Now, when I go to a meeting that is not engaging it is a different story altogether.  At first I try to be attentive but soon my attention wanders.  I  look around.  I check my phone.  I read my email. I even do my email if it won’t look too rude.  I play with anything I can find to fiddle with.  I get up and get more coffee.  I frequent the restroom. If you watched me you might think I have very poor self-regulation skills.

Self-regulation does not mean being good when you are bored.  Grit, perseverance and resilience are not skills that you develop in environments that are not conducive to obtaining them.  I worry that we are jumping on the bandwagon of teaching students skills they seem to be lacking before we examine whether the classroom environment we create may be a contributing factor.

Lest teachers feel I am picking on them, administrators tend to do the same thing.  We often look at our staff meetings and see that no one is participating or attentive and think, “Those teachers just don’t care.”  But perhaps they are not engaged.  Teachers care.

But this is difficult to do because it means we need to examine our own teaching and facilitation practices.  And when you are leading or teaching, you are usually engaged.  It is hard to step out of our own shoes and look at it from the participant’s perspective.  We are deeply tied to our work emotionally and therefore it is extremely difficult to examine our own practices.  So we often tend to blame the lack of engagement or poor behaviour on the participants.  I know as a beginning teacher my go-to response to a bad day was to change the seating plan.
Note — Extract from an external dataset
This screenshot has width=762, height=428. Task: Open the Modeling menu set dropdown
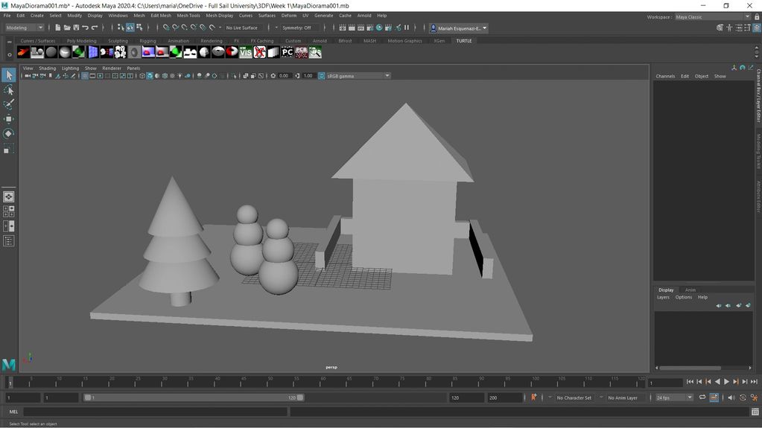click(x=25, y=28)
Do kids need to learn to manage their emotions appropriately?  For sure.  Do teachers need to teach and support students to develop self-regulation?  Absolutely.  Is it worthwhile creating norms for adult working groups?  Yes.  But don’t jump to blame the participants for not using those skills when things don’t go as you wish.  Check and make sure that the lesson or the meeting was the very best ever. Seven year olds aren’t going to sit quietly if they have been on the carpet for a long time.  Fourteen year olds aren’t going to ignore their phones and friends if you have been lecturing for more than 15 minutes.  Adults are not going to engage in professional development if it is not relevant and interesting.    Sometimes I hear “Well, everything in life isn’t fun and kids need to learn to behave in those situations.”  Really?  The job of school is to train kids to be bored?  Workplace meetings need to be boring?  I don’t think so.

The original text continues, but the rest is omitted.